### Instructions to follow
Copy out every one of the records below word for word, keeping each line as it is.

### Records to process

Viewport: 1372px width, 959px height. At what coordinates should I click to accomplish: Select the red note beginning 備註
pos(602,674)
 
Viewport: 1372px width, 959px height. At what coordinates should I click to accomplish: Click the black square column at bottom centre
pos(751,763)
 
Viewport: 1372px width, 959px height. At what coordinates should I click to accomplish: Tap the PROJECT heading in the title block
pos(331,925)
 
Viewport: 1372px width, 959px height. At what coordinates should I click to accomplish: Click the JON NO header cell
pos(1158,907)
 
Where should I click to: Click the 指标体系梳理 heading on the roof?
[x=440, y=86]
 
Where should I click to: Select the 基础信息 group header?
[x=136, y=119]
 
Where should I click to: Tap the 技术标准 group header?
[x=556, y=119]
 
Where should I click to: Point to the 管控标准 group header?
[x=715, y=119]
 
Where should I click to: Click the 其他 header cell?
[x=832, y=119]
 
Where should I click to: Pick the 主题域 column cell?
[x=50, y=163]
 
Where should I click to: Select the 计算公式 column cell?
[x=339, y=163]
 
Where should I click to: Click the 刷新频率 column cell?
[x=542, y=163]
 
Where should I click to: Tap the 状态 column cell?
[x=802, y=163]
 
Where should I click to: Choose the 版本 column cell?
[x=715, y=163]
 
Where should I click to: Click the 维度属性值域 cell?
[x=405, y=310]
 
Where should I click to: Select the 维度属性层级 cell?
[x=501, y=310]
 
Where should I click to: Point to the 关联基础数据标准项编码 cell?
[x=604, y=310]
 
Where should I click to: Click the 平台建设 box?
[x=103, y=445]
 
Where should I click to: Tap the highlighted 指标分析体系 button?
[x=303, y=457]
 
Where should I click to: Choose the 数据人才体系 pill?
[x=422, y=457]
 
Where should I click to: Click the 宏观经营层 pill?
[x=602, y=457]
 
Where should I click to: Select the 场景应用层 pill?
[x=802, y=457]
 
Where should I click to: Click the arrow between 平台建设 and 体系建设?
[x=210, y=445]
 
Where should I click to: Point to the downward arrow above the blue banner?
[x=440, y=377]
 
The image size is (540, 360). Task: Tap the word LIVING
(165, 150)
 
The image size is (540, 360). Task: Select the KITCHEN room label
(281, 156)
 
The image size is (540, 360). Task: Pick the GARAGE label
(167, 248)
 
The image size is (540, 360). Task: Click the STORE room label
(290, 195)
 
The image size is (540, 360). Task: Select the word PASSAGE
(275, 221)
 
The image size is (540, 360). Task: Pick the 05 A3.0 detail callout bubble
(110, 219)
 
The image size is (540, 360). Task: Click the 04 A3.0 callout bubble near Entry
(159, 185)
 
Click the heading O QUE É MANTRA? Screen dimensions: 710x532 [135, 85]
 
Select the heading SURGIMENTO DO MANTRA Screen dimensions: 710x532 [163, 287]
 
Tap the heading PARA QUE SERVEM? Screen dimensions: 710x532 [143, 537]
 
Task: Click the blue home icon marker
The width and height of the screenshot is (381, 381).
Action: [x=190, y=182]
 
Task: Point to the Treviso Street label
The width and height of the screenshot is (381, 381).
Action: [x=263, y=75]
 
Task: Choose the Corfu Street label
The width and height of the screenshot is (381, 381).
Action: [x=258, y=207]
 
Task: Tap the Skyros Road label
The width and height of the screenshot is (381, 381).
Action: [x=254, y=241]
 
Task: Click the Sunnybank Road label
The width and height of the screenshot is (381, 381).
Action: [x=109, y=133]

### Response
Viewport: 1372px width, 959px height. At what coordinates should I click to accomplish: Select the red note beginning 備註
pos(602,674)
 
Viewport: 1372px width, 959px height. At what coordinates should I click to accomplish: Click the black square column at bottom centre
pos(751,763)
 
Viewport: 1372px width, 959px height. At what coordinates should I click to accomplish: Tap the PROJECT heading in the title block
pos(331,925)
 
Viewport: 1372px width, 959px height. At what coordinates should I click to accomplish: Click the JON NO header cell
pos(1158,907)
 
Where should I click to: Click the 指标体系梳理 heading on the roof?
[x=440, y=86]
 
Where should I click to: Select the 基础信息 group header?
[x=136, y=119]
 
Where should I click to: Tap the 技术标准 group header?
[x=556, y=119]
 
Where should I click to: Point to the 管控标准 group header?
[x=715, y=119]
 
Where should I click to: Click the 其他 header cell?
[x=832, y=119]
 
Where should I click to: Pick the 主题域 column cell?
[x=50, y=163]
 
Where should I click to: Select the 计算公式 column cell?
[x=339, y=163]
 
Where should I click to: Click the 刷新频率 column cell?
[x=542, y=163]
 
Where should I click to: Tap the 状态 column cell?
[x=802, y=163]
 
Where should I click to: Choose the 版本 column cell?
[x=715, y=163]
 
Where should I click to: Click the 维度属性值域 cell?
[x=405, y=310]
 
Where should I click to: Select the 维度属性层级 cell?
[x=501, y=310]
 
Where should I click to: Point to the 关联基础数据标准项编码 cell?
[x=604, y=310]
 
Where should I click to: Click the 平台建设 box?
[x=103, y=445]
 
Where should I click to: Tap the highlighted 指标分析体系 button?
[x=303, y=457]
 
Where should I click to: Choose the 数据人才体系 pill?
[x=422, y=457]
 
Where should I click to: Click the 宏观经营层 pill?
[x=602, y=457]
 
Where should I click to: Select the 场景应用层 pill?
[x=802, y=457]
 
Where should I click to: Click the arrow between 平台建设 and 体系建设?
[x=210, y=445]
 
Where should I click to: Point to the downward arrow above the blue banner?
[x=440, y=377]
 
The image size is (540, 360). Task: Tap the word LIVING
(165, 150)
 
The image size is (540, 360). Task: Select the KITCHEN room label
(281, 156)
 
The image size is (540, 360). Task: Pick the GARAGE label
(167, 248)
 
The image size is (540, 360). Task: Click the STORE room label
(290, 195)
 
The image size is (540, 360). Task: Select the word PASSAGE
(275, 221)
 
The image size is (540, 360). Task: Pick the 05 A3.0 detail callout bubble
(110, 219)
 
The image size is (540, 360). Task: Click the 04 A3.0 callout bubble near Entry
(159, 185)
 
Click the heading O QUE É MANTRA? Screen dimensions: 710x532 [135, 85]
 
Select the heading SURGIMENTO DO MANTRA Screen dimensions: 710x532 [163, 287]
 
Tap the heading PARA QUE SERVEM? Screen dimensions: 710x532 [143, 537]
 
Task: Click the blue home icon marker
The width and height of the screenshot is (381, 381).
Action: [x=190, y=182]
 
Task: Point to the Treviso Street label
The width and height of the screenshot is (381, 381).
Action: [x=263, y=75]
 
Task: Choose the Corfu Street label
The width and height of the screenshot is (381, 381).
Action: [x=258, y=207]
 
Task: Tap the Skyros Road label
The width and height of the screenshot is (381, 381).
Action: [x=254, y=241]
 
Task: Click the Sunnybank Road label
The width and height of the screenshot is (381, 381).
Action: [x=109, y=133]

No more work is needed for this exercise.